*** Opening of MATERIAL TO PROCESS ***

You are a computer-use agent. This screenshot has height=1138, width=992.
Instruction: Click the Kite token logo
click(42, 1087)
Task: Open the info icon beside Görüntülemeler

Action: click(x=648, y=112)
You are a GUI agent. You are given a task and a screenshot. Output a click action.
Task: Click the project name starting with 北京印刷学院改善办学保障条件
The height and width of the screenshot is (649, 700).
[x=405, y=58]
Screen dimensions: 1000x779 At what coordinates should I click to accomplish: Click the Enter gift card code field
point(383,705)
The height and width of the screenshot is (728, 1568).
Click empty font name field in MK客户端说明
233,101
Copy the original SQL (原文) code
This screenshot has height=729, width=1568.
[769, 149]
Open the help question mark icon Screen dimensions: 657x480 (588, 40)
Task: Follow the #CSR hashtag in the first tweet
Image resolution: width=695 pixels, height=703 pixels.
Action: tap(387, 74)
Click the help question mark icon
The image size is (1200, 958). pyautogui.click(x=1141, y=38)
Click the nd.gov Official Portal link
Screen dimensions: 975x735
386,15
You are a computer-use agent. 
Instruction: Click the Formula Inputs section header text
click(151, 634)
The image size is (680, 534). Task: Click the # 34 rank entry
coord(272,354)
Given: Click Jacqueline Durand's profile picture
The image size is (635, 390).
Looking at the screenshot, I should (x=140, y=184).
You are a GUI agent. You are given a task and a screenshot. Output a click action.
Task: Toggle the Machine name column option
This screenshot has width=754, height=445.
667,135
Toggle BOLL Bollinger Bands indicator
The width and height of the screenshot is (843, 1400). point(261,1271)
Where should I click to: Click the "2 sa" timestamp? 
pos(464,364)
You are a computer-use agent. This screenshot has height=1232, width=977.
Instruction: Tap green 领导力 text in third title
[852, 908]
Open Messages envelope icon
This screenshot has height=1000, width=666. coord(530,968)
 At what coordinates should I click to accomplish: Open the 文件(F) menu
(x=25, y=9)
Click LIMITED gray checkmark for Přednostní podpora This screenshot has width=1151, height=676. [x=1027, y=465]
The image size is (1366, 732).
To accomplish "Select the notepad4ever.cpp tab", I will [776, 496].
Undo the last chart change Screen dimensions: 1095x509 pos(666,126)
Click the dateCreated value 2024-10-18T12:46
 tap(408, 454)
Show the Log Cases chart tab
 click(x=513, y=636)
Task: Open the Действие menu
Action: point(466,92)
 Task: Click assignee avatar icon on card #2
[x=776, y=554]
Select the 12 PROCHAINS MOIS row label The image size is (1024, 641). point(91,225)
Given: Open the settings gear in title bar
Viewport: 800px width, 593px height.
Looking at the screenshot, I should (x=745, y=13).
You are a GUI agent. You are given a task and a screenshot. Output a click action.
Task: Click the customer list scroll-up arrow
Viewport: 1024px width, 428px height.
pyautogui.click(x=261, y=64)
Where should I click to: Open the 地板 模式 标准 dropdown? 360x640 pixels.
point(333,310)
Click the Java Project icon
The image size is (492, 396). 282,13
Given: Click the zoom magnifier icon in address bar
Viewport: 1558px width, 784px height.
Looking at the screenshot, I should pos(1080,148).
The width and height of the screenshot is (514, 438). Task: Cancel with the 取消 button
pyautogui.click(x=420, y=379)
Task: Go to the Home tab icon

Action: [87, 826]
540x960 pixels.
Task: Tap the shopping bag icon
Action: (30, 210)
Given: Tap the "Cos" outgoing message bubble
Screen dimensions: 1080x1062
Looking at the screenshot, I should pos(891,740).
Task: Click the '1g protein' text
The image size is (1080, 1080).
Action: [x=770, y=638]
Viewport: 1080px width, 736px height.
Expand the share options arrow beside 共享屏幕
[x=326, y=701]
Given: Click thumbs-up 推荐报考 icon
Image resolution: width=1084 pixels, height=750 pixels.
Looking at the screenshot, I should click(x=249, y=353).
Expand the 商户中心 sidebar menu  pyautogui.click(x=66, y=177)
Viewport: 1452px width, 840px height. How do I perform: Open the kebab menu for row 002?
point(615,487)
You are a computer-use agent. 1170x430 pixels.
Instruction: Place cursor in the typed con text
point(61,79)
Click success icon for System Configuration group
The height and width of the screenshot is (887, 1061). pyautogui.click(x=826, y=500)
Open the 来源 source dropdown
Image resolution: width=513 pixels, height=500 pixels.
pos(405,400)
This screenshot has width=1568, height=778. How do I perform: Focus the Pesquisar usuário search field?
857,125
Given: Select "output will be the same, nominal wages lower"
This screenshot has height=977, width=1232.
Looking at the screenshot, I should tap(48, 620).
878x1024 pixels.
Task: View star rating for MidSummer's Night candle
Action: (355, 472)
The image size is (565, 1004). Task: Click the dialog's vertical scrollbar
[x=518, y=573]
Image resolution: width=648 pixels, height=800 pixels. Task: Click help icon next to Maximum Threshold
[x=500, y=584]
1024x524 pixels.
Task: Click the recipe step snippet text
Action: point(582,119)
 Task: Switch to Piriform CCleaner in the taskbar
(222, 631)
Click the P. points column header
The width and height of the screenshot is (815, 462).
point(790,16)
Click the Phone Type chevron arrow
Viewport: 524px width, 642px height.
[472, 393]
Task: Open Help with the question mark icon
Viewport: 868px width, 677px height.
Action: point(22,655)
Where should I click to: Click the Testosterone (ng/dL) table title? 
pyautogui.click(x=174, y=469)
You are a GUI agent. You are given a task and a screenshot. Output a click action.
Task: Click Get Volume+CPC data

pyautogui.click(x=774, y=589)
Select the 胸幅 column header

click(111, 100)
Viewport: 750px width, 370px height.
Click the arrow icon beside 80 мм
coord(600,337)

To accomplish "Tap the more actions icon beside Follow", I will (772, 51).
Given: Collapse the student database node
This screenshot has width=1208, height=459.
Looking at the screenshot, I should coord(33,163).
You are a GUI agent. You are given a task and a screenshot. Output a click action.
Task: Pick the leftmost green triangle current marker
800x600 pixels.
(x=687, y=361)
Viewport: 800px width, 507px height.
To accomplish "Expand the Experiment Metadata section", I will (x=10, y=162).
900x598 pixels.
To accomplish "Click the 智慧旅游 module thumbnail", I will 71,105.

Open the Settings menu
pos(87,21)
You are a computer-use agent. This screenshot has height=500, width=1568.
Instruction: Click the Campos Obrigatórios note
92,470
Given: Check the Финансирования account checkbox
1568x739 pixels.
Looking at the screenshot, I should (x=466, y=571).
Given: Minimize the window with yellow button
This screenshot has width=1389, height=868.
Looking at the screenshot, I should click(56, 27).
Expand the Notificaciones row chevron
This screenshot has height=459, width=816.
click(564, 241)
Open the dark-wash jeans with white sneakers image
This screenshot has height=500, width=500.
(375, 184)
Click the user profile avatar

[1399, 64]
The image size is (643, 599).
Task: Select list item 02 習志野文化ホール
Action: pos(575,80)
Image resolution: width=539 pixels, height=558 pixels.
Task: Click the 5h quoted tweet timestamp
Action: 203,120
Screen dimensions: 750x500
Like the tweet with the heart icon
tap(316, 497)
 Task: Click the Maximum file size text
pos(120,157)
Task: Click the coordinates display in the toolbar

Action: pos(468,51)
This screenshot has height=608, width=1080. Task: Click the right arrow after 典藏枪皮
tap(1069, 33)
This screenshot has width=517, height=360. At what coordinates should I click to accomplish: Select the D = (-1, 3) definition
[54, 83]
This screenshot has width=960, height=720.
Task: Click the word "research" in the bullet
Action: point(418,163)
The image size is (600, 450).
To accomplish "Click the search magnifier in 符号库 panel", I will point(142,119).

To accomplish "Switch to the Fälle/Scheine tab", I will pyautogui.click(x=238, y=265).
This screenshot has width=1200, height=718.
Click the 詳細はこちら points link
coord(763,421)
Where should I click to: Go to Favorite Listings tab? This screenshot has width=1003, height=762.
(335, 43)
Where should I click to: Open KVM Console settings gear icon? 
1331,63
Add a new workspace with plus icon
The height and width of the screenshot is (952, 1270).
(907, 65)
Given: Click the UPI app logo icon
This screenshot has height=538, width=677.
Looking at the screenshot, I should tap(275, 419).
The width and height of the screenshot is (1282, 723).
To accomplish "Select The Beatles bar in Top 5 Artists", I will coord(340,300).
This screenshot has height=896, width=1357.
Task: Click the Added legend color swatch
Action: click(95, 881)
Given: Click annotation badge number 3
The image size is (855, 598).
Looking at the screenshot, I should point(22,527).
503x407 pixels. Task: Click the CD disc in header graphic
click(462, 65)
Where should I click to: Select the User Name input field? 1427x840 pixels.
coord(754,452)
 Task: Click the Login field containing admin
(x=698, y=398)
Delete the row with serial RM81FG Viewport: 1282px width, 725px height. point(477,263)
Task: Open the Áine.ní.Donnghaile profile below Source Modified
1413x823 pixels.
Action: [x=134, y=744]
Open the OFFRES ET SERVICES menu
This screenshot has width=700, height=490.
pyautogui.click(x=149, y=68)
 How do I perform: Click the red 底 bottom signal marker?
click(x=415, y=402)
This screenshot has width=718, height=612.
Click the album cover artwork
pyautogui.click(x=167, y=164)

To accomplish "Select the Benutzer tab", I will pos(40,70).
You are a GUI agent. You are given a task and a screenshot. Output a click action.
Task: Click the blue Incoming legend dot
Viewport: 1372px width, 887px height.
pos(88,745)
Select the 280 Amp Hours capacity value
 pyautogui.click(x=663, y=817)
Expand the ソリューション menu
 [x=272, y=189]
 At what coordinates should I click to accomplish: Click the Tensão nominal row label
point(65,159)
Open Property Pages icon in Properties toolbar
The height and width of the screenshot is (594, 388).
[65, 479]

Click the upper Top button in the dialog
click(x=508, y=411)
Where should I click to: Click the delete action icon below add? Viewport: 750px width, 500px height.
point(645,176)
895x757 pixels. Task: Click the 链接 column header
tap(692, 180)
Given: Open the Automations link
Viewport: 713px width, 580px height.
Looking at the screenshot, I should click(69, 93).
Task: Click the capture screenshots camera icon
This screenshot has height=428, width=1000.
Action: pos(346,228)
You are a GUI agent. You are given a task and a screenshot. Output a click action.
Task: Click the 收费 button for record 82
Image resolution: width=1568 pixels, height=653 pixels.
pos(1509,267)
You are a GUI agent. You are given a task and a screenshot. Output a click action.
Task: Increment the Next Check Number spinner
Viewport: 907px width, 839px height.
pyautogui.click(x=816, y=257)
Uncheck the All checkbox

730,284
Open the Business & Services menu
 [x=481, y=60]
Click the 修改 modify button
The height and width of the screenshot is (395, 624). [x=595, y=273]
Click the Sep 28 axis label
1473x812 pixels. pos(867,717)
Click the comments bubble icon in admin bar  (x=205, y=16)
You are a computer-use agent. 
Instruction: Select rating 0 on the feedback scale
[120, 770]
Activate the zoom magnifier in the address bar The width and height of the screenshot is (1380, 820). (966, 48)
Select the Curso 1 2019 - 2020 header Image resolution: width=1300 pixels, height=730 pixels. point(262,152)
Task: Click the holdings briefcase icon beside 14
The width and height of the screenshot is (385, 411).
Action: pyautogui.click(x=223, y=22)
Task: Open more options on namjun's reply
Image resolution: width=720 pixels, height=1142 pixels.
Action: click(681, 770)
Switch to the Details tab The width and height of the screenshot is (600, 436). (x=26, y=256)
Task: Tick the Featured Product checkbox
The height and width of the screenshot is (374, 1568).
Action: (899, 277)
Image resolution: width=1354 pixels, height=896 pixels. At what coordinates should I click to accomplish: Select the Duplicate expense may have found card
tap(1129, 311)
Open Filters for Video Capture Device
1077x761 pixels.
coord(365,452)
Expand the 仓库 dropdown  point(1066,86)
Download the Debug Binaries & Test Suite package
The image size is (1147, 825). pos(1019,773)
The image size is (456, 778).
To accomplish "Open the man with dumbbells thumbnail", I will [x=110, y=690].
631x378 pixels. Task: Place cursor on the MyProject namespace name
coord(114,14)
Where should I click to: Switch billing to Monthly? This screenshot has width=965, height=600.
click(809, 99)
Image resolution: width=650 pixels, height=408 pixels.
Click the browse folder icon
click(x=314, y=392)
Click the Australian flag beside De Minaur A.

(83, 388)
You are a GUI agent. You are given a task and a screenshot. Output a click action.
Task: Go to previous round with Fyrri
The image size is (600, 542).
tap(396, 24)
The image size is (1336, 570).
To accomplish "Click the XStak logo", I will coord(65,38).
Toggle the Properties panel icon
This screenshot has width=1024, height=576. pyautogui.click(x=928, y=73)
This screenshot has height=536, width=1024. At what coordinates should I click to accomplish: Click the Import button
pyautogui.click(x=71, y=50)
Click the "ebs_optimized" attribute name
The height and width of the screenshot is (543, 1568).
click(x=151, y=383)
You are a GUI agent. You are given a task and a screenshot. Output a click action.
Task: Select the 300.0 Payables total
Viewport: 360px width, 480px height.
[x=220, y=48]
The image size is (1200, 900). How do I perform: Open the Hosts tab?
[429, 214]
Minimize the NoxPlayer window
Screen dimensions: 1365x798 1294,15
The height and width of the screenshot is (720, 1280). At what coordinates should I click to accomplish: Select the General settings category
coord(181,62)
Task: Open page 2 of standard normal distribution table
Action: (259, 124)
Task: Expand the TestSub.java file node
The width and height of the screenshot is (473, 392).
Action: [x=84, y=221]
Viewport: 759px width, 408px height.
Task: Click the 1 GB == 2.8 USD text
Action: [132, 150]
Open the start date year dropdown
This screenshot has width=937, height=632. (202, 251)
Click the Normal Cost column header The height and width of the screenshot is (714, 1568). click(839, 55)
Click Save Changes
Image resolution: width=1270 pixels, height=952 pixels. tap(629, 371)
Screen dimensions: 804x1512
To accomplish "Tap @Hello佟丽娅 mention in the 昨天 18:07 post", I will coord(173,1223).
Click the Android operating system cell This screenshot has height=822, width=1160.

*** Close of MATERIAL TO PROCESS ***

PROBLEM REQUIREMENTS —
When the line with "This screenshot has width=1568, height=778." is reached in the data above, start copying there, and copy each line exactly until the line with "will be the" has been copied; copy nothing else.

TASK ANSWER —
This screenshot has width=1568, height=778. How do I perform: Focus the Pesquisar usuário search field?
857,125
Given: Select "output will be the same, nominal wages lower"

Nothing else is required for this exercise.